Coco Before Chanel. This was a bit more of a snooze than I was hoping/expecting, but it was ultimately redeemed for me by how much of an unconventional hero Coco is presented as here. She's not particularly charming or likable, but she's still this gutsy dame who gets shit done and befriends all kinds of powerful and influential people and builds her own empire from scratch. I was glad to see a small group of young-looking girls in the theater on the afternoon I caught this; what an awesomely feminist message for them to be exposed to: it's OK to be bitchy and difficult! The world won't fall apart and you'll have more self-respect and you'll probably get a lot more things of genuine value accomplished that way!

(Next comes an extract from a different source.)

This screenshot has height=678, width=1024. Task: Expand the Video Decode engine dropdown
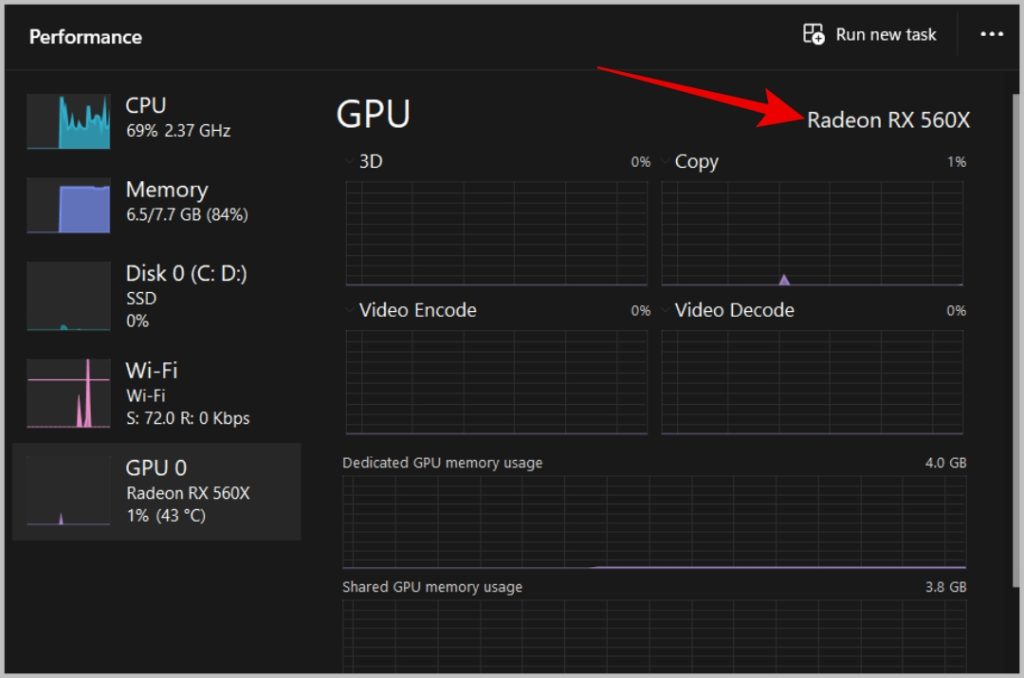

Bad Lieutenant: Port of Call New Orleans. Holy shit. So awesome. Ridiculous and dark and hilarious and foul. I know this is a totally obnoxious thing to say, but it strikes me as the kind of thing I would have absolutely gone apeshit-level bonkers for when I was about 19. Not that I enjoyed it any less at 30, but I could just imagine adopting this as a kind of secret-handshake movie back then, my love for it becoming a place that would feel like an exclusive club inside my own brain, a place to meet up with other like-minded friends to discuss its many hideous pleasures. There's no way to overstate how fucking fantastic Nicolas Cage is here--because he's already gone ahead and embedded the overstatement in his own performance. There's also, of course, the subtextual level where the character's story becomes the story of the post-Katrina plight of the city, which realization had me racing to my bookshelf to start reading my gratis copy of Ned Sublette's The Year Before the Flood immediately after the movie to help understand contemporary New Orleans a bit better. Do not sleep on this one, fellow lovers of neo-noir and all things bat-shit insane.
I'm sure you've probably seen it already, but if you haven't, be sure to pop over to Pitchfork News and check out Elvis Costello playing "High Fidelity" with the Roots. I just...there are no words. Does shit get any cooler than this? It's inspired me to rock out to Get Happy!! the past few days. Every time I let my love for Elvis slip a little bit from my immediate consciousness, something like this comes along to remind me why dude will forever be one of my faves.
Also, hey, Animal Collective, where do you find the time/energy/creativity to fart out another superlative set of songs in the same calendar year as Merriweather Post Pavilion? The new Fall Be Kind EP is a stunner, totally worth it for the first two tracks alone, though the entire moody journey is incredibly rewarding. Embarrassing admission: when I first heard Avey Tare sing that line in "On a Highway" about "Noah's dreaming," I was totally trying to figure out the Biblical allusion until I read the Pitchfork review, which reminded me that that's Panda Bear's real name. Oh. Right. Duh.
Hope you enjoyed your Thanksgiving weekend, my darlings!